WHAT YOU ARE ASKED TO DO: Whatever the data contains, copy all of it exactly.

============

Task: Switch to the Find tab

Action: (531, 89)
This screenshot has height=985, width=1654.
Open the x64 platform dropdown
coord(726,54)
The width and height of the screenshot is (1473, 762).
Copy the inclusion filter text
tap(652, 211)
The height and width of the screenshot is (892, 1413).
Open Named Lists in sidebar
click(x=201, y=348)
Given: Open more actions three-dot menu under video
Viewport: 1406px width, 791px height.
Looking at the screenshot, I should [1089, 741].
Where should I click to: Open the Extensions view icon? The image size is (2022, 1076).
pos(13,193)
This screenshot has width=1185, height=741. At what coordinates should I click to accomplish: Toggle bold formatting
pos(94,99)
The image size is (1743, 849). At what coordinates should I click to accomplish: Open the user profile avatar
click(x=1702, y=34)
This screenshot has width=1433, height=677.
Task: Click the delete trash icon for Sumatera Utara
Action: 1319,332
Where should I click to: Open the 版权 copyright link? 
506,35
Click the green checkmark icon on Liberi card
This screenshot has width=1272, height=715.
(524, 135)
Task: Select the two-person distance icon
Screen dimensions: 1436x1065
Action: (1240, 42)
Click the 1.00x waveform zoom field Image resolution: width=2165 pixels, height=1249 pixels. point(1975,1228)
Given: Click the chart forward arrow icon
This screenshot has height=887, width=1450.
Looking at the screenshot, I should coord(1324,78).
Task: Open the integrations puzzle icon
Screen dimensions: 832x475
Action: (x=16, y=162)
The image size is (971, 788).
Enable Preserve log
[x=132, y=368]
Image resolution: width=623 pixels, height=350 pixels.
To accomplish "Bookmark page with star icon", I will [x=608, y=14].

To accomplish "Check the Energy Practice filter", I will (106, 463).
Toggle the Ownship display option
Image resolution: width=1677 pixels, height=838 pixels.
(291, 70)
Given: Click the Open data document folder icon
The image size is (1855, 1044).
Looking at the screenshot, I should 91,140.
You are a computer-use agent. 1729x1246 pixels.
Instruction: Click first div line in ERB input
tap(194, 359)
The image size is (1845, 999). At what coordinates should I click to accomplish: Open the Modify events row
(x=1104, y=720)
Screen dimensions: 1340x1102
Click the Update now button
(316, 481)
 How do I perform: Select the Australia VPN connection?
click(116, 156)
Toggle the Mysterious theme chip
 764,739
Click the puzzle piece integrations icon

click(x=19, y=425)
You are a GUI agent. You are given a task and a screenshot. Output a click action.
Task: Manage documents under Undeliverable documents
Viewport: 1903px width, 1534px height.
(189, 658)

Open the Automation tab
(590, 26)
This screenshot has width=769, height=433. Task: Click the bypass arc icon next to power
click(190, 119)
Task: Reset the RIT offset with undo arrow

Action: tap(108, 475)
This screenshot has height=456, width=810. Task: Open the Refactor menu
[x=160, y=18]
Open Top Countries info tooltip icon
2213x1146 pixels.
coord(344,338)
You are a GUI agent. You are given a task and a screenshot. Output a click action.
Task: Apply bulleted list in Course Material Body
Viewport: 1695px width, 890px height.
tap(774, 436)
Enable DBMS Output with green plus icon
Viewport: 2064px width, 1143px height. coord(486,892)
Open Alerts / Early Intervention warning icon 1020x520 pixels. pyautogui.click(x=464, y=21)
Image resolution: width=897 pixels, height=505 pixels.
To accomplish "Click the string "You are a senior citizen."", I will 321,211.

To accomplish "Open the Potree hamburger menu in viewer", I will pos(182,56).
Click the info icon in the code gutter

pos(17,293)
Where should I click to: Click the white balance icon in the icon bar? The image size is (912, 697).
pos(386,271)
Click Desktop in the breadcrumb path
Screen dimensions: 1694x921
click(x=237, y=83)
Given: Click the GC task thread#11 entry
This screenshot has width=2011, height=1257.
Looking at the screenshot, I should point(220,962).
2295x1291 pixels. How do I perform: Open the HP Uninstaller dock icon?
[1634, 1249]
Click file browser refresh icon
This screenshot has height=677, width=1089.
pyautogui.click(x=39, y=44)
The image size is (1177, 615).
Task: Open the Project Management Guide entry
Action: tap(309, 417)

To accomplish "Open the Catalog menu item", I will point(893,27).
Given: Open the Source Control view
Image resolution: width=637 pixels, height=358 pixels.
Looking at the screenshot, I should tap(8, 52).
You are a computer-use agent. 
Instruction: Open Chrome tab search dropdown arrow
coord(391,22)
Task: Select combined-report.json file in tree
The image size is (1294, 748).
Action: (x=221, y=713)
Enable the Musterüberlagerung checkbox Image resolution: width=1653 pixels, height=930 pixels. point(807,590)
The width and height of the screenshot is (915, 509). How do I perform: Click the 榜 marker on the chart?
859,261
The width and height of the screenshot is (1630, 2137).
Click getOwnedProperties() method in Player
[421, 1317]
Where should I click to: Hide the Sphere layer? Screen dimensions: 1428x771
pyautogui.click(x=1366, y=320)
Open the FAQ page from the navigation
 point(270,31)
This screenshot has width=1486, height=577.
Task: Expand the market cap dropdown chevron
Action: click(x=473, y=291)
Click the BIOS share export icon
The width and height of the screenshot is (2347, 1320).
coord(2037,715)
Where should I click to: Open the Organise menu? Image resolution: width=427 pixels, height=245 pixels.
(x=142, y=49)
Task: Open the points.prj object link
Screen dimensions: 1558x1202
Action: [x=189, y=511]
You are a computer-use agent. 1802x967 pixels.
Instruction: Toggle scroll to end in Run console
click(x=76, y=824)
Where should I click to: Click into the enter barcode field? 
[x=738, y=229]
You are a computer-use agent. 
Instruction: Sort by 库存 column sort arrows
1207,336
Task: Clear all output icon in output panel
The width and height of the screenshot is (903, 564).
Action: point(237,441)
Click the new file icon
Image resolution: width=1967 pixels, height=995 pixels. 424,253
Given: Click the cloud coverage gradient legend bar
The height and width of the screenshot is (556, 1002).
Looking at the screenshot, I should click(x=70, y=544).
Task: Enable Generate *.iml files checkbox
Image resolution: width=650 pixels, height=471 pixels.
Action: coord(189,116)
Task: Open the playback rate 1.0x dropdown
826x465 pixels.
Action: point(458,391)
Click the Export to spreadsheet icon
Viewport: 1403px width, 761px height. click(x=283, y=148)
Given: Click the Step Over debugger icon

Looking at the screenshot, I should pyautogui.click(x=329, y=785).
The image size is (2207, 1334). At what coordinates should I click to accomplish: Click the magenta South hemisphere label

============

WRITTEN RESPONSE:
Task: Switch to the Find tab

Action: (531, 89)
This screenshot has height=985, width=1654.
Open the x64 platform dropdown
coord(726,54)
The width and height of the screenshot is (1473, 762).
Copy the inclusion filter text
tap(652, 211)
The height and width of the screenshot is (892, 1413).
Open Named Lists in sidebar
click(x=201, y=348)
Given: Open more actions three-dot menu under video
Viewport: 1406px width, 791px height.
Looking at the screenshot, I should [1089, 741].
Where should I click to: Open the Extensions view icon? The image size is (2022, 1076).
pos(13,193)
This screenshot has width=1185, height=741. At what coordinates should I click to accomplish: Toggle bold formatting
pos(94,99)
The image size is (1743, 849). At what coordinates should I click to accomplish: Open the user profile avatar
click(x=1702, y=34)
This screenshot has width=1433, height=677.
Task: Click the delete trash icon for Sumatera Utara
Action: 1319,332
Where should I click to: Open the 版权 copyright link? 
506,35
Click the green checkmark icon on Liberi card
This screenshot has width=1272, height=715.
(524, 135)
Task: Select the two-person distance icon
Screen dimensions: 1436x1065
Action: (1240, 42)
Click the 1.00x waveform zoom field Image resolution: width=2165 pixels, height=1249 pixels. point(1975,1228)
Given: Click the chart forward arrow icon
This screenshot has height=887, width=1450.
Looking at the screenshot, I should coord(1324,78).
Task: Open the integrations puzzle icon
Screen dimensions: 832x475
Action: (x=16, y=162)
The image size is (971, 788).
Enable Preserve log
[x=132, y=368]
Image resolution: width=623 pixels, height=350 pixels.
To accomplish "Bookmark page with star icon", I will [x=608, y=14].

To accomplish "Check the Energy Practice filter", I will (106, 463).
Toggle the Ownship display option
Image resolution: width=1677 pixels, height=838 pixels.
(291, 70)
Given: Click the Open data document folder icon
The image size is (1855, 1044).
Looking at the screenshot, I should 91,140.
You are a computer-use agent. 1729x1246 pixels.
Instruction: Click first div line in ERB input
tap(194, 359)
The image size is (1845, 999). At what coordinates should I click to accomplish: Open the Modify events row
(x=1104, y=720)
Screen dimensions: 1340x1102
Click the Update now button
(316, 481)
 How do I perform: Select the Australia VPN connection?
click(116, 156)
Toggle the Mysterious theme chip
 764,739
Click the puzzle piece integrations icon

click(x=19, y=425)
You are a GUI agent. You are given a task and a screenshot. Output a click action.
Task: Manage documents under Undeliverable documents
Viewport: 1903px width, 1534px height.
(189, 658)

Open the Automation tab
(590, 26)
This screenshot has width=769, height=433. Task: Click the bypass arc icon next to power
click(190, 119)
Task: Reset the RIT offset with undo arrow

Action: tap(108, 475)
This screenshot has height=456, width=810. Task: Open the Refactor menu
[x=160, y=18]
Open Top Countries info tooltip icon
2213x1146 pixels.
coord(344,338)
You are a GUI agent. You are given a task and a screenshot. Output a click action.
Task: Apply bulleted list in Course Material Body
Viewport: 1695px width, 890px height.
tap(774, 436)
Enable DBMS Output with green plus icon
Viewport: 2064px width, 1143px height. coord(486,892)
Open Alerts / Early Intervention warning icon 1020x520 pixels. pyautogui.click(x=464, y=21)
Image resolution: width=897 pixels, height=505 pixels.
To accomplish "Click the string "You are a senior citizen."", I will 321,211.

To accomplish "Open the Potree hamburger menu in viewer", I will pos(182,56).
Click the info icon in the code gutter

pos(17,293)
Where should I click to: Click the white balance icon in the icon bar? The image size is (912, 697).
pos(386,271)
Click Desktop in the breadcrumb path
Screen dimensions: 1694x921
click(x=237, y=83)
Given: Click the GC task thread#11 entry
This screenshot has width=2011, height=1257.
Looking at the screenshot, I should point(220,962).
2295x1291 pixels. How do I perform: Open the HP Uninstaller dock icon?
[1634, 1249]
Click file browser refresh icon
This screenshot has height=677, width=1089.
pyautogui.click(x=39, y=44)
The image size is (1177, 615).
Task: Open the Project Management Guide entry
Action: tap(309, 417)

To accomplish "Open the Catalog menu item", I will point(893,27).
Given: Open the Source Control view
Image resolution: width=637 pixels, height=358 pixels.
Looking at the screenshot, I should tap(8, 52).
You are a computer-use agent. 
Instruction: Open Chrome tab search dropdown arrow
coord(391,22)
Task: Select combined-report.json file in tree
The image size is (1294, 748).
Action: (x=221, y=713)
Enable the Musterüberlagerung checkbox Image resolution: width=1653 pixels, height=930 pixels. point(807,590)
The width and height of the screenshot is (915, 509). How do I perform: Click the 榜 marker on the chart?
859,261
The width and height of the screenshot is (1630, 2137).
Click getOwnedProperties() method in Player
[421, 1317]
Where should I click to: Hide the Sphere layer? Screen dimensions: 1428x771
pyautogui.click(x=1366, y=320)
Open the FAQ page from the navigation
 point(270,31)
This screenshot has width=1486, height=577.
Task: Expand the market cap dropdown chevron
Action: click(x=473, y=291)
Click the BIOS share export icon
The width and height of the screenshot is (2347, 1320).
coord(2037,715)
Where should I click to: Open the Organise menu? Image resolution: width=427 pixels, height=245 pixels.
(x=142, y=49)
Task: Open the points.prj object link
Screen dimensions: 1558x1202
Action: [x=189, y=511]
You are a computer-use agent. 1802x967 pixels.
Instruction: Toggle scroll to end in Run console
click(x=76, y=824)
Where should I click to: Click into the enter barcode field? 
[x=738, y=229]
You are a computer-use agent. 
Instruction: Sort by 库存 column sort arrows
1207,336
Task: Clear all output icon in output panel
The width and height of the screenshot is (903, 564).
Action: point(237,441)
Click the new file icon
Image resolution: width=1967 pixels, height=995 pixels. 424,253
Given: Click the cloud coverage gradient legend bar
The height and width of the screenshot is (556, 1002).
Looking at the screenshot, I should click(x=70, y=544).
Task: Enable Generate *.iml files checkbox
Image resolution: width=650 pixels, height=471 pixels.
Action: coord(189,116)
Task: Open the playback rate 1.0x dropdown
826x465 pixels.
Action: point(458,391)
Click the Export to spreadsheet icon
Viewport: 1403px width, 761px height. click(x=283, y=148)
Given: Click the Step Over debugger icon

Looking at the screenshot, I should pyautogui.click(x=329, y=785).
The image size is (2207, 1334). At what coordinates should I click to accomplish: Click the magenta South hemisphere label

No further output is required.